Over the next couple of years, Hübl began inviting Israelis and Germans—often up to a thousand people—to meditate together and work through their respective histories. The idea of cultivating “pockets” of clarity throughout the world inspired Hübl and his wife, the Israeli artist Yehudit Sasportas, to choose the name “The Pocket Project.” Students from his early training courses launched the offshoot initiative Witnessing in Empathy, which hosts meditation retreats at the former Auschwitz and Birkenau concentration camp sites.

And in the US, monthly practice groups meet to discuss the roots of trauma in America’s history which manifest as “symptoms” such as violence, racism, and political divisiveness. In July, Dr. Christina Bethell, a board member of the Pocket Project and a professor at Johns Hopkins Bloomberg School of Public Health, provided testimony on science and policy around childhood trauma during a House Committee hearing on this topic.

Global social witnessing groups create and experiment with a kind of “relational space,” in which participants can cultivate empathy for the traumatic experiences of other communities. The role of relationships in integrating trauma was a central theme of the Pocket Project training sessions. 

Voices of those who work in war-ravaged communities expressed their pain and fears. Others explored their buried hurt, rage, and guilt as soldiers who harmed and injured others on behalf of the US, South Africa, and Israel. And those from countries that have perpetrated genocide explored the shame and culpability woven into their culture’s psyche.
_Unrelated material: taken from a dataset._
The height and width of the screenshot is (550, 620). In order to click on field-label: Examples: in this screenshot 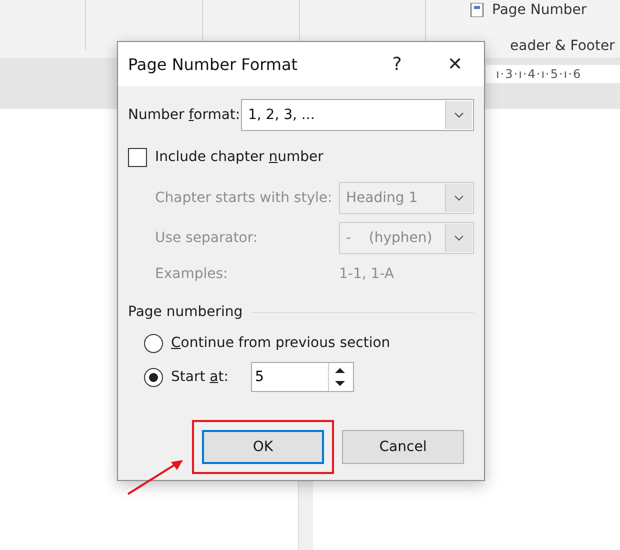, I will do `click(192, 274)`.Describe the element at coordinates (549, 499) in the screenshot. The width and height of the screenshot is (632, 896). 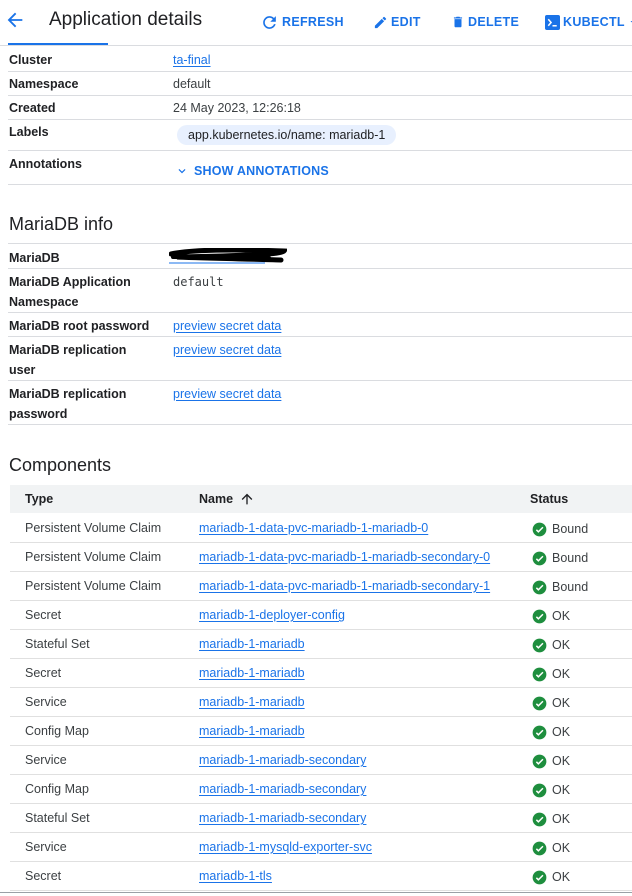
I see `column-header-status: Status` at that location.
Emerging from a space of deep compassion, genuine apologies were conveyed by citizens of countries that had inflicted war onto those of others.
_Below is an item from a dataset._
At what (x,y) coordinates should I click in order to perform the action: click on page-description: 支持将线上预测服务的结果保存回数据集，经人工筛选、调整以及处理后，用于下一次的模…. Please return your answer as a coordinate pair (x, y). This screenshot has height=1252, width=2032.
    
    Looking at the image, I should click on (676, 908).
As facilitator, Hübl encouraged people to open up about the emotions behind their words. This is a key feature of the method he employs to both encourage individual healing and to strengthen the witnessing capacity of the larger group. A key lesson from the training was the importance of translating spirituality into action. 
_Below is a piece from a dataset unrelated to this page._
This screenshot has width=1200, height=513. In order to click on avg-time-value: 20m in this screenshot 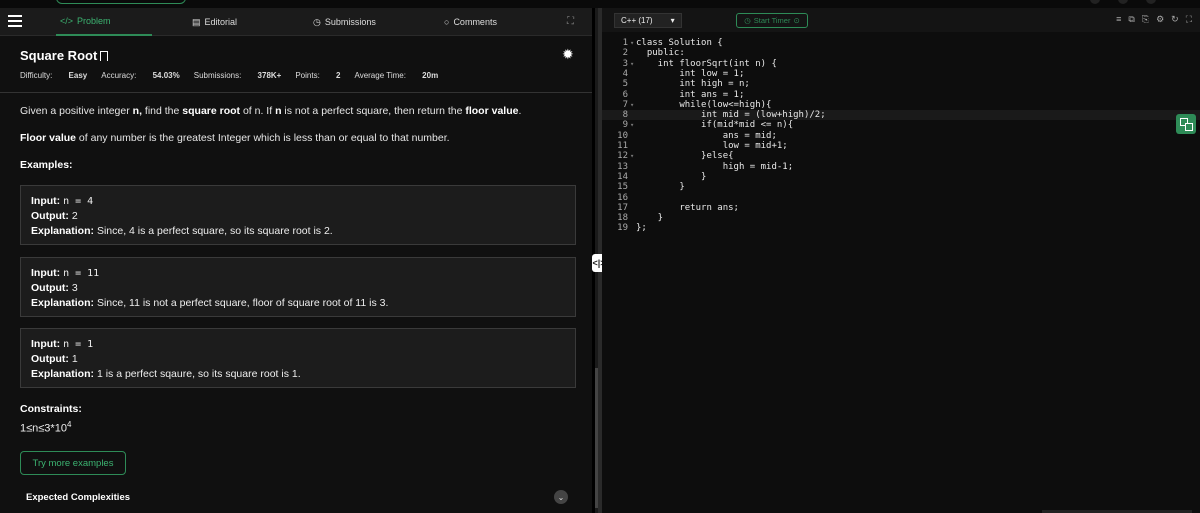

Participant Mukara Meredith, a practitioner of Tibetan Buddhism as part of the Nyingma lineage since 1984 and a leadership consultant based in Colorado, said the training reflected the three refuge vows: Buddha, sangha, and dharma. 

“I love the principle of integrating the temple with the marketplace. We do live in culture, not in caves, and we need practices to help us digest our experience of culture to truly live in an interconnected way.” 

Meredith, who participated in the training with the blessings of her teachers, is currently developing a trauma program for women in China, and Valguisti has started a “pocket” group in Buenos Aires.

For each individual, trauma can become a roadblock, a shadow that prevents the expression of future possibilities. The same applies to our global culture: In witnessing our own blocks, we embrace our collective responsibility to work toward restoration and healing. Participants in global social witnessing and other Pocket Project initiatives see it as the tool we need to keep moving forward.